----- Data -----
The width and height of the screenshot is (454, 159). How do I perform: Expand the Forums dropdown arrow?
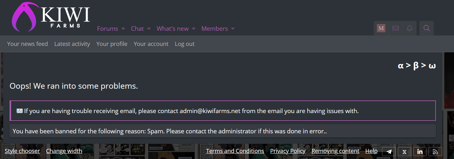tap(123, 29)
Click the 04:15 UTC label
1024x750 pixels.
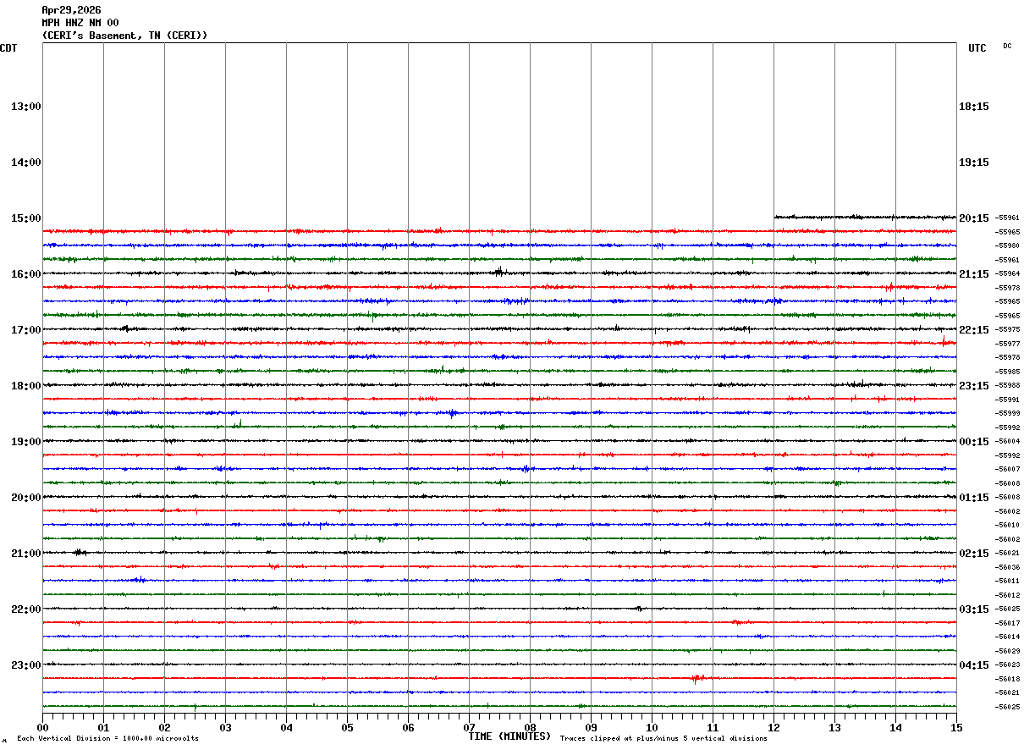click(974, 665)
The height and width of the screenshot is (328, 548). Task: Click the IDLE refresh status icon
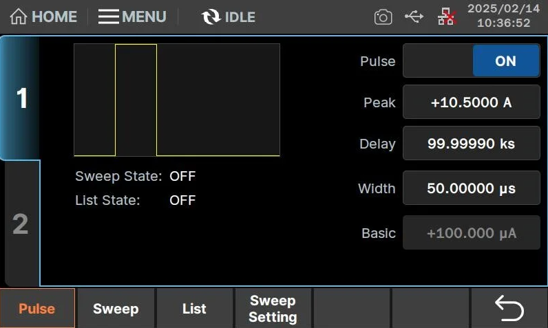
-----
----- Data -----
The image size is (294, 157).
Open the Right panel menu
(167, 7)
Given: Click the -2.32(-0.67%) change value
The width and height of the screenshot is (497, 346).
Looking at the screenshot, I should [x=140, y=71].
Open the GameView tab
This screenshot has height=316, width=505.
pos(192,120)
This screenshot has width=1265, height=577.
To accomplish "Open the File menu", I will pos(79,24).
-----
Prompt | An exact copy is needed of the stretch above that opens with the line containing "The width and height of the screenshot is (454, 159)." and closes with the line containing "The height and"; the pictures are not part of it.

Task answer |
The width and height of the screenshot is (454, 159). How do I perform: Expand the Forums dropdown arrow?
tap(123, 29)
Click the 04:15 UTC label
1024x750 pixels.
click(974, 665)
The height and width of the screenshot is (328, 548). Task: Click the IDLE refresh status icon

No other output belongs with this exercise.